Agora deixando a ironia de lado, que tipo de pessoa deliberadamente torna o filho um produto para ganhar like, seguidor e patrocínio? Me ensinaram quando criança que ser mãe ou pai era um lance sagrado. O que só mostra o quanto eu estou velho... 

 

Poderia falar dos influencidores digitais tipo a RêVivendo ou o Vamos pra onde? com as mesmas fotos: a jovem mística, de pernas cruzadas admirando a imensidão da natureza, estratégicamente posicionada na foto de modo a despertar nos seguidores o desejo de "ter uma experiência de vida". 

 

Daí eu estar lendo Erich Froom, para ver se eu entendo essa sandice toda. Diz ele em sua obra Estudos sobre autoridade e família que:

 

"os fênomenos psicológicos devem ser compreendidos como processos de adaptação ativos e passivos do aparelho pulsional à situação econômica e social . O aparelho pulsional é dado biológicamente, mas ele é suscetível de ser modificado pelas condições econômicas que o modelam." (Rouanet, 1988, p. 51)

 

Para quem nunca estudou nada sobre psicanálise, aparelho pulsional designa um impulso energético interno que direciona o comportamento do indivíduo.

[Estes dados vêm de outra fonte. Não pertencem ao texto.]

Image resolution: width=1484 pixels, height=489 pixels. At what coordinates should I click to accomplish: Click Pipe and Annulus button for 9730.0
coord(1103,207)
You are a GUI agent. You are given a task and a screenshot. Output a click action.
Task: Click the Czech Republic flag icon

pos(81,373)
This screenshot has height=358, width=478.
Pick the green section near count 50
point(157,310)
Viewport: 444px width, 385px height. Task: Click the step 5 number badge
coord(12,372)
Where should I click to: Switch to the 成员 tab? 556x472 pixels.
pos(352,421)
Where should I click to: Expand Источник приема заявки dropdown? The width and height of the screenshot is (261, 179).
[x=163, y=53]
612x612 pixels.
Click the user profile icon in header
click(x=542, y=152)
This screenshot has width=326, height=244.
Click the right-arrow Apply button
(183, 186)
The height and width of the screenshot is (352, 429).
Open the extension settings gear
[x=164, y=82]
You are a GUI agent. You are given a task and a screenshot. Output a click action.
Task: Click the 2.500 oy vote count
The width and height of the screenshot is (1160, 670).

Simplificando um pouco, pode chamar isto de vontade. E o que Fromm está nos dizendo é que nossas vontades de agir desta ou daquela maneira é moldado pela nossa situação social e econômica. Daí o motivo de ter tanta gente de classe média se vestindo da mesma forma, tirando fotos da mesma maneira, tocando Beatles no ukulele, com os mesmos penteados, tirando fotos com as mesmas poses, querendo visitar os mesmos destinos na Europa e etc. Só tem um problema, óbvio: a menos que você seja bancado por alguma grande corporação - que talvez já tenha sido autuada usando trabalho escravo como a Zara, marca de roupa favorita da dupla instagramer Mimi Postigo e Lauren Eggertsen para quem "é difícil fazer um look onde pelo menos uma das peças não sejam Zara" - você não irá conseguir ter essa vida dos sonhos vendida por essa gente. E essa fábrica de desejos opera em nós todos 100% do tempo, e faz com que esses desejos se tornem normais e que pessoas como eu, capazes de viver um ano sem comprar uma camiseta, sejam vistos com olhos desconfiados. 

 

+++ Leia também: SOBRE AS MUDANÇAS QUE SOMOS CAPAZES DE FAZER

 

Ao menos antes sabíamos quando estávamos vendo uma foto de algum momento feliz e quando víamos uma propaganda numa revista ou num outdoor. Hoje tudo se misturou, público e privado, pessoas e empresas, e cada corpo é um espaço publicitário a venda, desde que, claro, este corpo tenha o formato de sempre: homens musculosos, brozenados, de preferência com olhos claros e cabelos curtos ou então o modelo outsider com cabelos longos em coque samurai, magro - mas não esquelético - e rosto levemente andrógino. Para as mulheres é a regra do âo: coxão, peitão, bundão, quase sempre a base de silicone, que é para despertar ereções no público masculino. A modelo tipo b tem que ser alta, magérrima, cabelos longos e volumosos com preferência a olhos claros e botox na boca, para deixar os lábios carnudos. Mas justiça seja feita: hoje em dia a publicidade percebeu que pode lucrar com outros corpos femininos e masculinos, desde que o produto venda. 

 

E isso tudo é terrível. De acordo com uma pesquisa publicada pela Royal Society for Public Heath, "as plataformas que supostamente ajudam os jovens a se conectarem podem estar alimentando uma crise de saúde mental" sendo o Instagram a mais prejudicial a saúde mental. Não por acaso a venda de medicamentos antidepressivos e estabilizadores de humor dobrou, de acordo com levantamento realizado pela IQVIA, empresa norte-americana de auditoria e pesquisa de mercado farmacêutico. Somos um dos países campeões neste quesito, ao mesmo tempo em que o sonho de cada vez mais crianças, adolescentes e jovens adultos é ser algum tipo de influenciador famoso em alguma rede social qualquer vendendo mentira e ilusão com certa frequência e honrosas exceções. 

 

Acredito que chegou a hora de debatermos isso porque é necessário tanto socialmente, quanto clinicamente. Mas aqui é Brasil né?

 

Provalvemente este artigo ficará restrito a um número limitado de pessoas e a vida seguirá seu rumo em direção a próxima curtida e a próxima dose de Diazepam.